## [Work order]
Every record should be written out exactly, please.

## [Given data]
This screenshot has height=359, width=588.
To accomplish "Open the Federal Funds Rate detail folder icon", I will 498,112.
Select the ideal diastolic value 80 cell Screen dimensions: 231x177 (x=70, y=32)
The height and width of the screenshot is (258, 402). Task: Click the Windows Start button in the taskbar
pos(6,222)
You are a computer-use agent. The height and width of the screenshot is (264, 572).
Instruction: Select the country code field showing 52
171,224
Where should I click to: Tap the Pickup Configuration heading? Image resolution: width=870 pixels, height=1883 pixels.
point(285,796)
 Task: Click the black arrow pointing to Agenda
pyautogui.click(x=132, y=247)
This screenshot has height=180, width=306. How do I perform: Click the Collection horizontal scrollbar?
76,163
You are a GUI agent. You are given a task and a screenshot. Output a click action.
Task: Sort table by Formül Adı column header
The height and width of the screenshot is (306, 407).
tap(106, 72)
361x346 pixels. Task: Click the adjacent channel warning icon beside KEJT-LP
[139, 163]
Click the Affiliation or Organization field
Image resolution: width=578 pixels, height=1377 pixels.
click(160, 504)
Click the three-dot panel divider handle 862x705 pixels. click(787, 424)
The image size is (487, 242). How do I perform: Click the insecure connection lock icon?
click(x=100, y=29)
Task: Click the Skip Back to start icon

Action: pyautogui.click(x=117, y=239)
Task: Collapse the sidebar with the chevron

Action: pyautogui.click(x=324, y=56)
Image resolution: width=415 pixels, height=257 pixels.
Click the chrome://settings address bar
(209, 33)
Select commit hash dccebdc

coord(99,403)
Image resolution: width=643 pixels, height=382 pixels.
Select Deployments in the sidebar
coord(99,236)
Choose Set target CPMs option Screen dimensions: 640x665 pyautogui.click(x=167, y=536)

## [Task answer]
This screenshot has height=359, width=588.
To accomplish "Open the Federal Funds Rate detail folder icon", I will 498,112.
Select the ideal diastolic value 80 cell Screen dimensions: 231x177 (x=70, y=32)
The height and width of the screenshot is (258, 402). Task: Click the Windows Start button in the taskbar
pos(6,222)
You are a computer-use agent. The height and width of the screenshot is (264, 572).
Instruction: Select the country code field showing 52
171,224
Where should I click to: Tap the Pickup Configuration heading? Image resolution: width=870 pixels, height=1883 pixels.
point(285,796)
 Task: Click the black arrow pointing to Agenda
pyautogui.click(x=132, y=247)
This screenshot has height=180, width=306. How do I perform: Click the Collection horizontal scrollbar?
76,163
You are a GUI agent. You are given a task and a screenshot. Output a click action.
Task: Sort table by Formül Adı column header
The height and width of the screenshot is (306, 407).
tap(106, 72)
361x346 pixels. Task: Click the adjacent channel warning icon beside KEJT-LP
[139, 163]
Click the Affiliation or Organization field
Image resolution: width=578 pixels, height=1377 pixels.
click(160, 504)
Click the three-dot panel divider handle 862x705 pixels. click(787, 424)
The image size is (487, 242). How do I perform: Click the insecure connection lock icon?
click(x=100, y=29)
Task: Click the Skip Back to start icon

Action: pyautogui.click(x=117, y=239)
Task: Collapse the sidebar with the chevron

Action: pyautogui.click(x=324, y=56)
Image resolution: width=415 pixels, height=257 pixels.
Click the chrome://settings address bar
(209, 33)
Select commit hash dccebdc

coord(99,403)
Image resolution: width=643 pixels, height=382 pixels.
Select Deployments in the sidebar
coord(99,236)
Choose Set target CPMs option Screen dimensions: 640x665 pyautogui.click(x=167, y=536)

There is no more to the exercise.